First, let's create a file::

    >>> import tables
    >>> fileh = tables.open_file("tutorial3-1.h5", "w", title="Undo/Redo demo 1")

And now, activate the Undo/Redo feature with the method
:meth:`File.enable_undo` of File::

    >>> fileh.enable_undo()

From now on, all our actions will be logged internally by PyTables. Now, we
are going to create a node (in this case an Array object)::

    >>> one = fileh.create_array('/', 'anarray', [3,4], "An array")

Now, mark this point::

    >>> fileh.mark()
    1

We have marked the current point in the sequence of actions.
In addition, the mark() method has returned the identifier assigned to this
new mark, that is 1 (mark #0 is reserved for the implicit mark at the
beginning of the action log). In the next section we will see that you can
also assign a *name* to a mark (see :meth:`File.mark` for more info on
mark()).
Now, we are going to create another array::

    >>> another = fileh.create_array('/', 'anotherarray', [4,5], "Another array")
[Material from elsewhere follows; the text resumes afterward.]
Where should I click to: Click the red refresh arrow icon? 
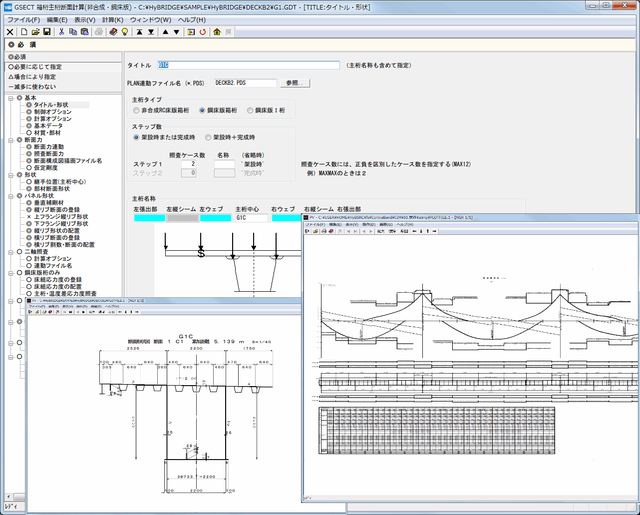pos(202,31)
Right. Now, we can start doing funny things. Let's say that we want to pop
back to the previous mark (that whose value was 1, do you remember?). Let's
introduce the undo() method (see :meth:`File.undo`)::

    >>> fileh.undo()

Fine, what do you think happened? Well, let's have a look at the object
tree::

    >>> print(fileh)
    tutorial3-1.h5 (File) 'Undo/Redo demo 1'
    Last modif.: 'Tue Mar 13 11:43:55 2007'
    Object Tree:
    / (RootGroup) 'Undo/Redo demo 1'
    /anarray (Array(2,)) 'An array'

What happened with the /anotherarray node we've just created? You've guessed it,
it has disappeared because it was created *after* the mark 1. If you are
curious enough you may ask - where has it gone? Well, it has not been
deleted completely; it has just been moved into a special, hidden group of
PyTables that renders it invisible and waiting for a chance to be reborn.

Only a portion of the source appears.